**What you need to do**.
Give again only what runs from the line with "Open Jason Styrke (STYRKE Games) profile name" to the final line of the entries below, exactly as written and without pictures.

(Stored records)
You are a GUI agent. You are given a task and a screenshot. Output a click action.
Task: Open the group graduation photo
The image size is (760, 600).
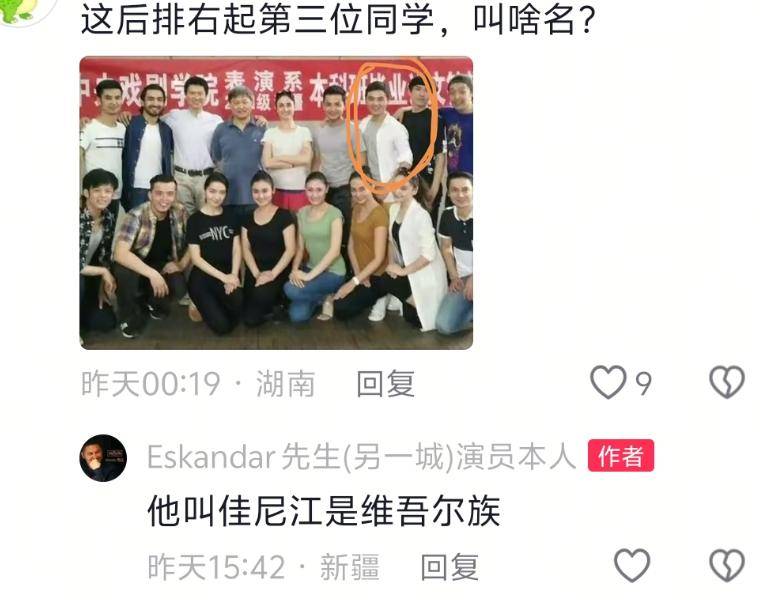pyautogui.click(x=276, y=203)
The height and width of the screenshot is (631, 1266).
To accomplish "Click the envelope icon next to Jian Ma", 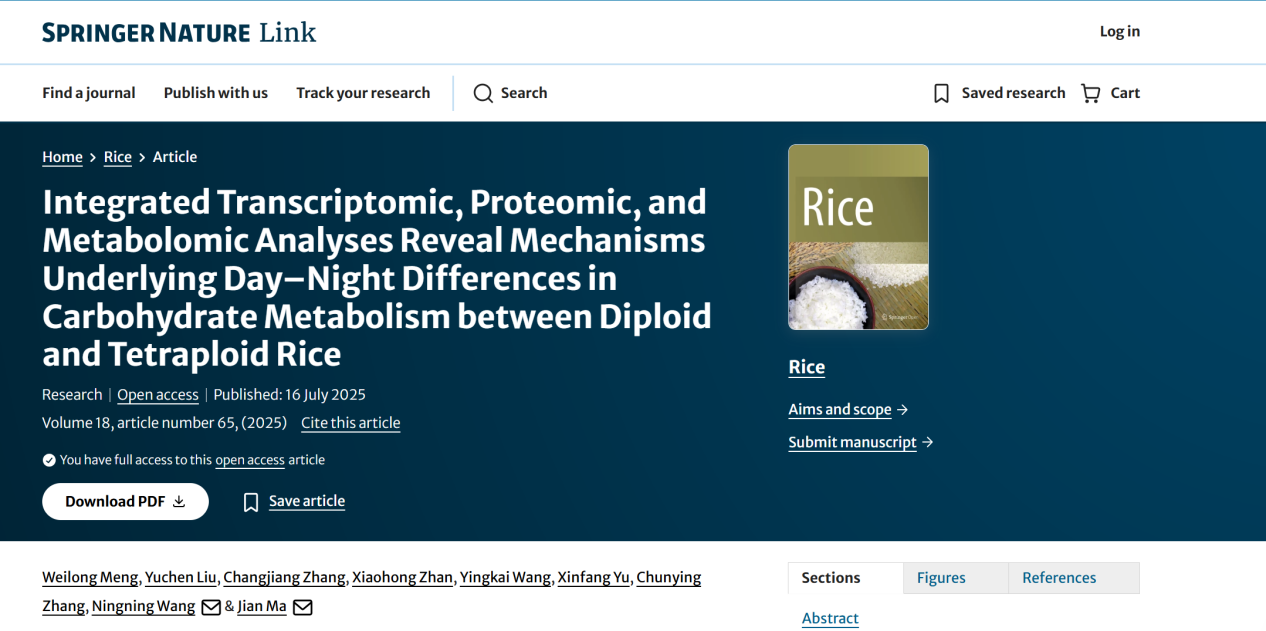I will pyautogui.click(x=302, y=607).

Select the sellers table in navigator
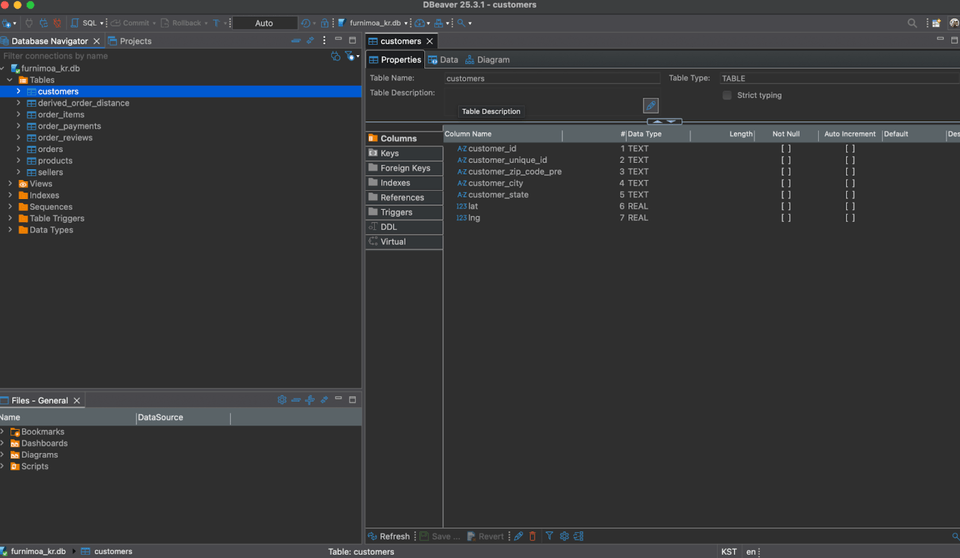(50, 172)
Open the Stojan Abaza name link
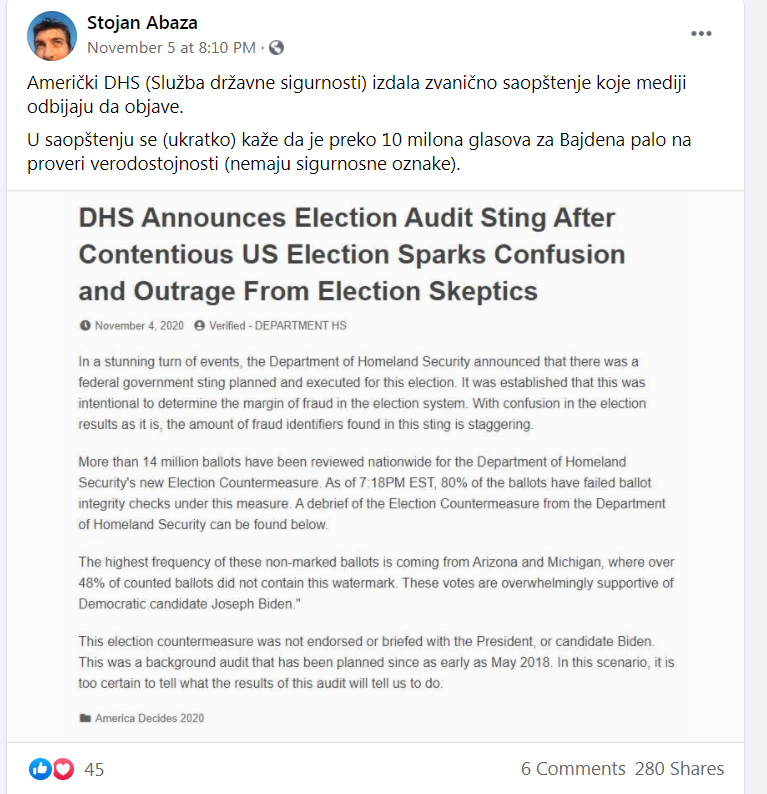The image size is (767, 794). click(x=142, y=22)
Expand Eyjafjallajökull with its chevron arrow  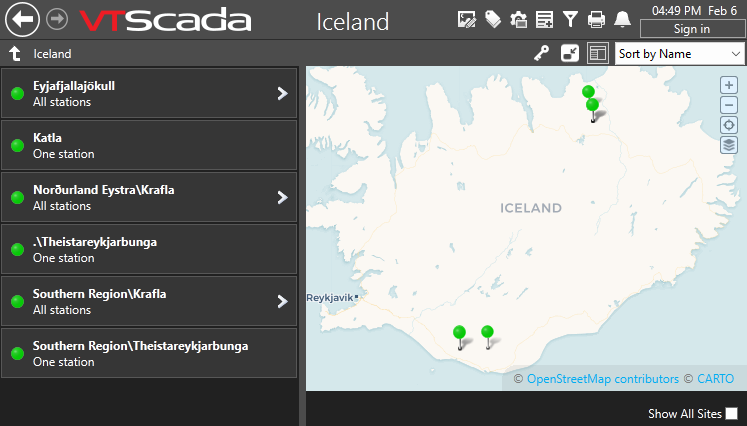click(282, 93)
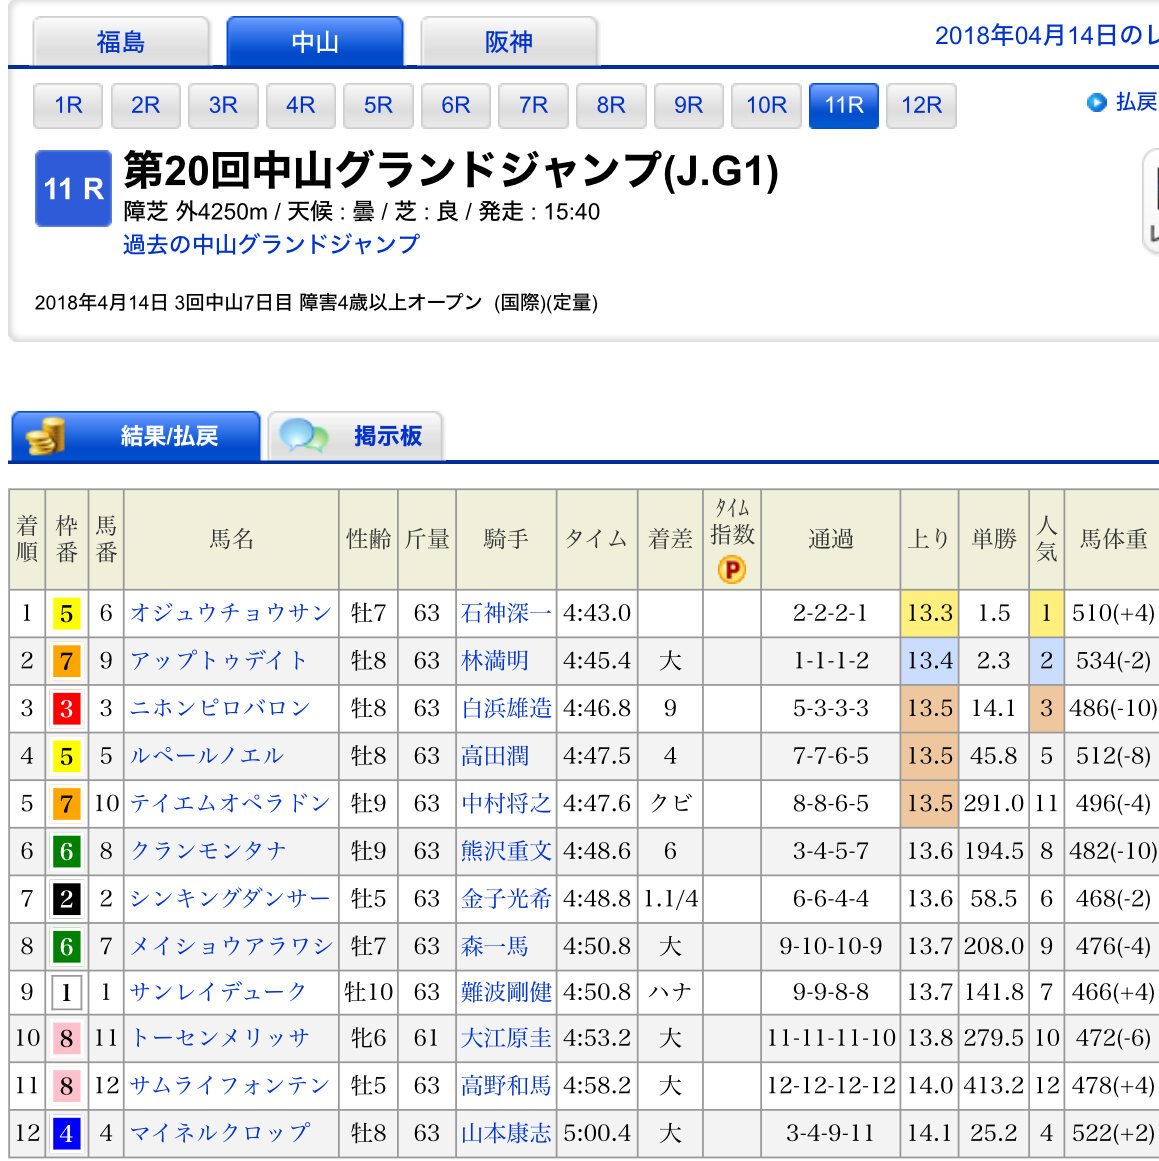Switch to the 阪神 racecourse tab
This screenshot has width=1159, height=1161.
click(x=509, y=42)
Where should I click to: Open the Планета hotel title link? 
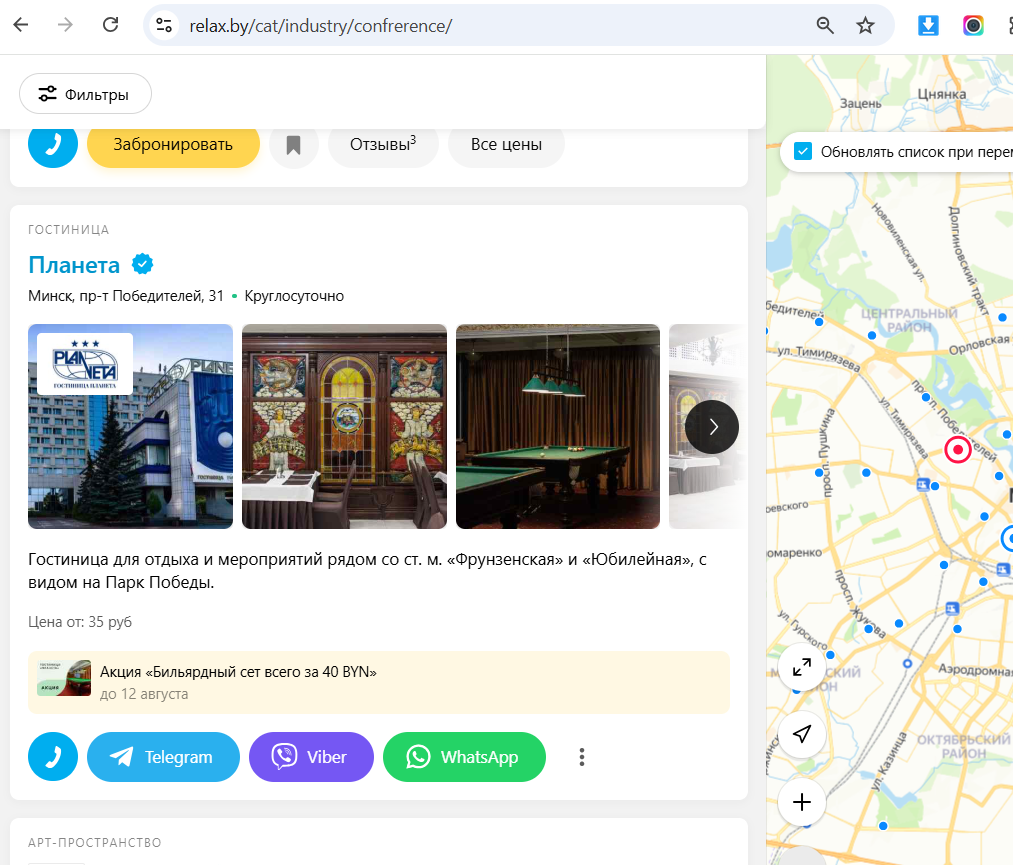coord(74,265)
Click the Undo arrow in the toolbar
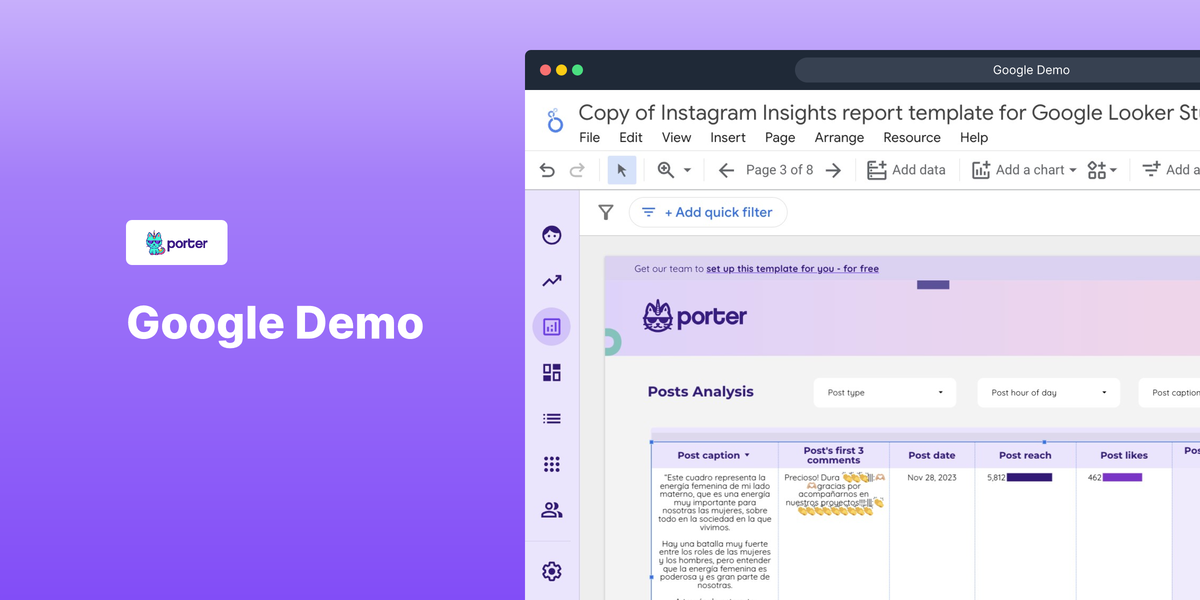Image resolution: width=1200 pixels, height=600 pixels. coord(546,170)
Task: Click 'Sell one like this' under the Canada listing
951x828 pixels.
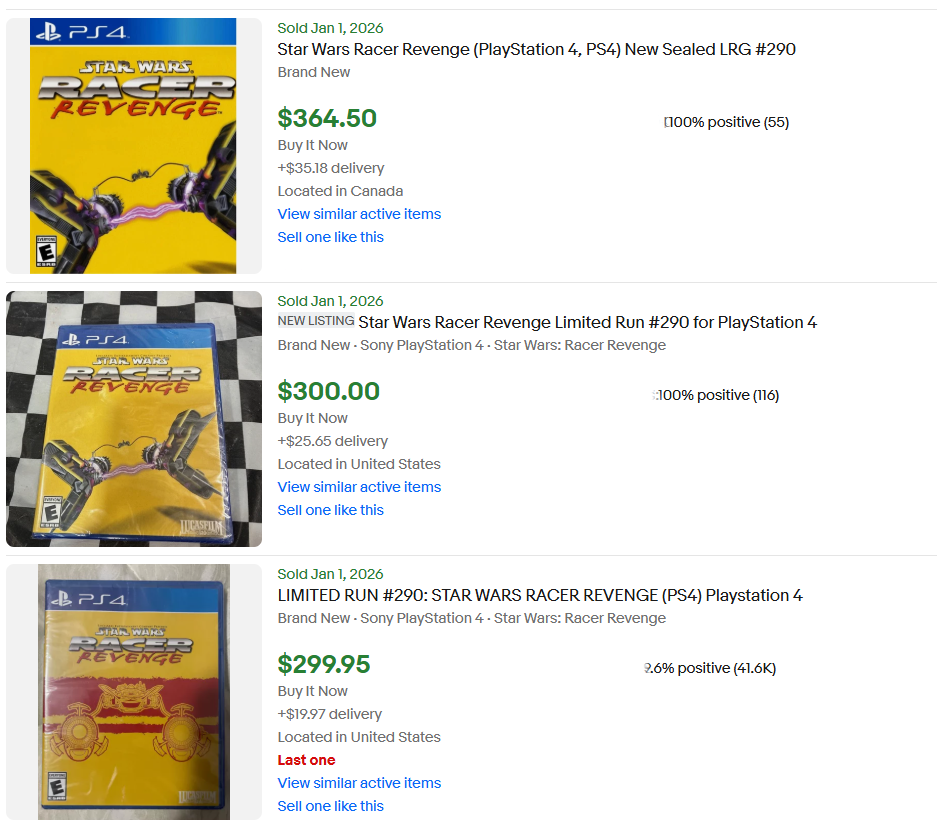Action: [330, 237]
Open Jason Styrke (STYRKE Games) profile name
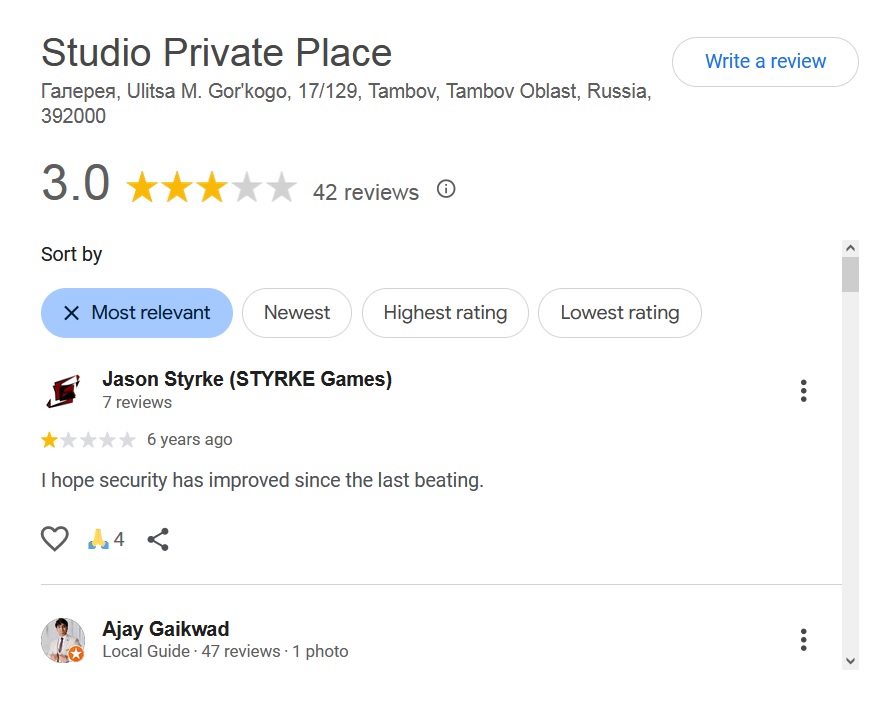885x707 pixels. click(247, 379)
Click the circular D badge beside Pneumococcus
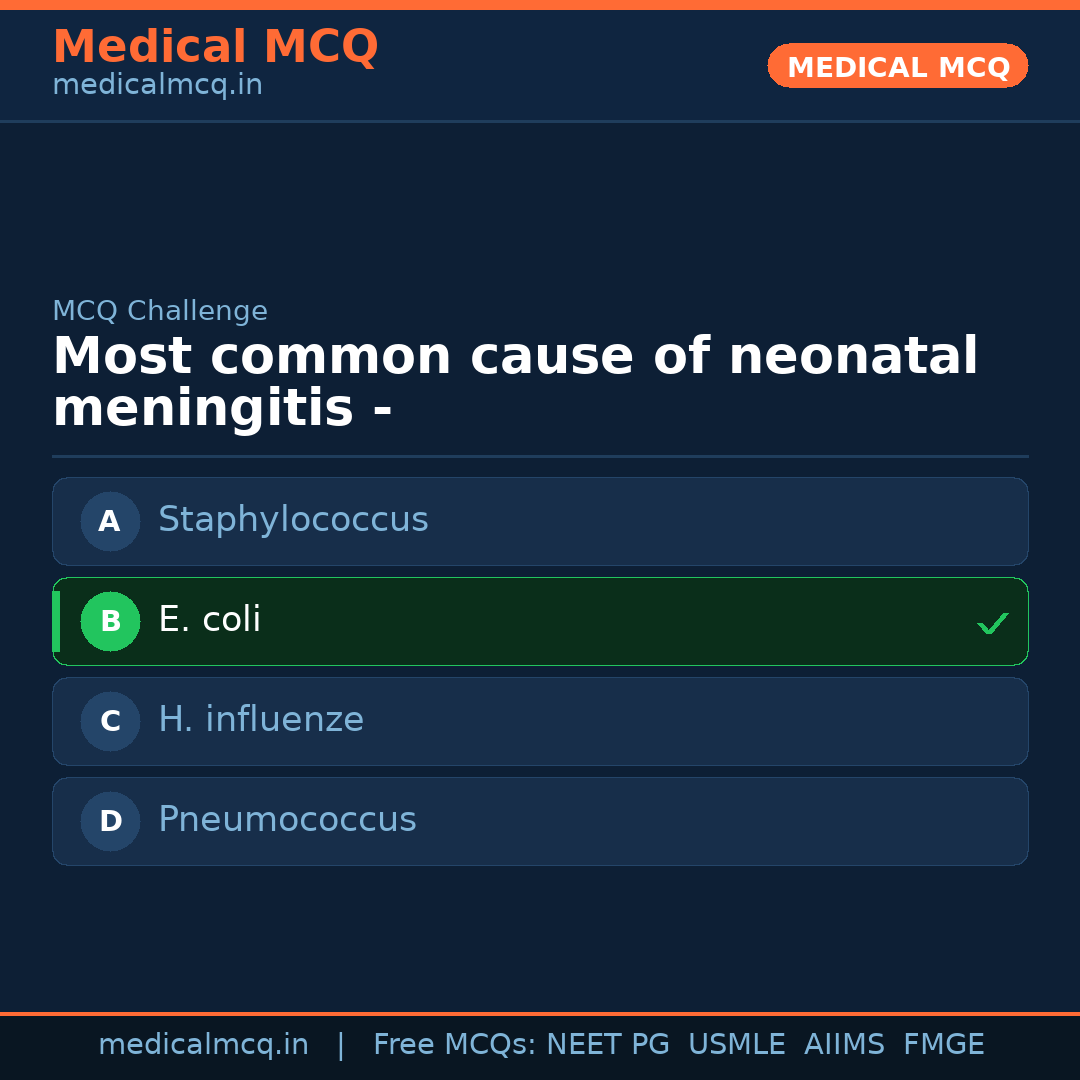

**Task response**.
Open Jason Styrke (STYRKE Games) profile name
885x707 pixels. click(247, 379)
Click the circular D badge beside Pneumococcus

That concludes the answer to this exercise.